EXTRAIT DU DOCUMENT:
Dans Chromozone 7.2.1., l’inframince se manifeste de plusieurs façons. C’est d’abord l’échelle microscopique de la matière, de fait imperceptible, que l’œuvre se propose de rendre visible par un jeu d’agrandissement. C’est aussi l’air, l’ombre et la lumière. « Ce qui m’intéresse, nous explique Bernard Blaise, c’est l’action de la lumière sur les matériaux. Mes sculptures sont faites pour que l’air et les rayons de lumière puissent passer à travers. Ce qui m’intéresse aussi, c’est le travail du soleil et l’ombre portée de la sculpture sur le mur. » L’air, l’ombre et la lumière : trois manifestations de l’inframince, trois phénomènes imperceptibles, impalpables, inconsistants, mais qui, pourtant, jouent un rôle essentiel dans notre expérience esthétique. L’inframince, c’est encore l’espace liminaire qui sépare les différents volumes qui composent la sculpture, liés les uns aux autres par les arêtes et les sommets de telle sorte que celle-ci paraît tenir en suspension dans les airs. Mais, en dernière analyse, c’est dans d’infimes variations d’intensités lumineuses et chromatiques, suscitées par le mouvement de l’œil autour de la sculpture, que la nature inframince de l’œuvre de Bernard Blaise se manifeste avec le plus de force.

DONNÉES FOURNIES:
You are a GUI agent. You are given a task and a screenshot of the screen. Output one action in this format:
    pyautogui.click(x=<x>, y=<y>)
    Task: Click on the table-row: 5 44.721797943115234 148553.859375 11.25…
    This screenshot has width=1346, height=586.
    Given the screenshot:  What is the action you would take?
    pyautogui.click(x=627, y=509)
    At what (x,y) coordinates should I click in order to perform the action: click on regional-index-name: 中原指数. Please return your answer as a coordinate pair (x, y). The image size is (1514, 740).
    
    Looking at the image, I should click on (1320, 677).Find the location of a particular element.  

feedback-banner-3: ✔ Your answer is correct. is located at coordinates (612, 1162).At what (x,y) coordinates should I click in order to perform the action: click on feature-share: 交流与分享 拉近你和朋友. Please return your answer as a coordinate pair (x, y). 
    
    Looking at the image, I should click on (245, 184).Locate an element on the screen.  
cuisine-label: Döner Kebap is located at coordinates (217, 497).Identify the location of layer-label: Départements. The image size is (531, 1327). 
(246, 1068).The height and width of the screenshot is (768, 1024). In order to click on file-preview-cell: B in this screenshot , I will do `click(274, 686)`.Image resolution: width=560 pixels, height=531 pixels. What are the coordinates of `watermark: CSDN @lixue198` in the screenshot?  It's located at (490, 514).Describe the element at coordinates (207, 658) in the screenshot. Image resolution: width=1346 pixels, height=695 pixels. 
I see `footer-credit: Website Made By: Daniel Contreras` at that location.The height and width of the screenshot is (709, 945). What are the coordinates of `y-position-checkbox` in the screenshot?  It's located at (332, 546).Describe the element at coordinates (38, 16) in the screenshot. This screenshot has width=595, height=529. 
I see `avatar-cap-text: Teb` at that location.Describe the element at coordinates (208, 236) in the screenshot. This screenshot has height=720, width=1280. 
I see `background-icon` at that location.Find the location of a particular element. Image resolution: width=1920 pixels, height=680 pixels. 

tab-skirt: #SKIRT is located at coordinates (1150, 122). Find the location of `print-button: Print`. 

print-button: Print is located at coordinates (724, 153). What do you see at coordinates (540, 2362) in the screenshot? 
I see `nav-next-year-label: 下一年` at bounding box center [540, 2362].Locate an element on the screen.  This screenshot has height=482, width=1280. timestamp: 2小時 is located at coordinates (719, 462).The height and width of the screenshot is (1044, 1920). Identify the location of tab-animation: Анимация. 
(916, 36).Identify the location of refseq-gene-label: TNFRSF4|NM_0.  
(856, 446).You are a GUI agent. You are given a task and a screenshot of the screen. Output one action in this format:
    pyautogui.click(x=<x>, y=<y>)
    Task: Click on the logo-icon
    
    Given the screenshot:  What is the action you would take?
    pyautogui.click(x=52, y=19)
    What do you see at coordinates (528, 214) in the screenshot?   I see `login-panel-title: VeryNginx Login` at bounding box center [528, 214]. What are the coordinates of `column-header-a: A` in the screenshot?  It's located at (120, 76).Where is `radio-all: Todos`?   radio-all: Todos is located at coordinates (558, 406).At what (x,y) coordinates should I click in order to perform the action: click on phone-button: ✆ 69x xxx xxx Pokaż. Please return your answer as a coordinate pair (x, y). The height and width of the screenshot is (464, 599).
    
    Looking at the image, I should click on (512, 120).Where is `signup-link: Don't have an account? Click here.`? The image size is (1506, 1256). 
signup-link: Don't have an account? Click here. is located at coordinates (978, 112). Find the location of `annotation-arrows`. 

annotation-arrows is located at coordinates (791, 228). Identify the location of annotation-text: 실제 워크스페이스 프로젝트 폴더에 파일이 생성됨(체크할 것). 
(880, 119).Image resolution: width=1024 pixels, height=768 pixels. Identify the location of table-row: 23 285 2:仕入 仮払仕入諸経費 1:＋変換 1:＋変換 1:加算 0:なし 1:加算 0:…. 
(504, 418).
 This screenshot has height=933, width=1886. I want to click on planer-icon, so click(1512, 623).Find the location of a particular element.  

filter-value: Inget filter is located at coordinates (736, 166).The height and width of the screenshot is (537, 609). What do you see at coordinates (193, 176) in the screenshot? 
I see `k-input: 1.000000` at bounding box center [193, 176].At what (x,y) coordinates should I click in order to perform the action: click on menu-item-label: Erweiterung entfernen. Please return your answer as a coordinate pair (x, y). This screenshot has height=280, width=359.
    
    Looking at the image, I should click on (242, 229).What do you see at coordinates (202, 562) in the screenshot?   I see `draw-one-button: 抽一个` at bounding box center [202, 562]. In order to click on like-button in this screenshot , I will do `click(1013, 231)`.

CONSIGNE 1:
D'après l'extrait sur Chromozone 7.2.1., qu'est-ce que les sculptures de Bernard Blaise doivent laisser passer à travers elles ?
CONSIGNE 2:
Énumérez toutes les manifestations de l'inframince que l'extrait sur Chromozone 7.2.1. attribue à l'œuvre.

CORRIGÉ 1:
L'air et les rayons de lumière.

CORRIGÉ 2:
- L'échelle microscopique de la matière, rendue visible par un jeu d'agrandissement
- L'air
- L'ombre
- La lumière
- L'espace liminaire qui sépare les différents volumes de la sculpture
- D'infimes variations d'intensités lumineuses et chromatiques, suscitées par le mouvement de l'œil autour de la sculpture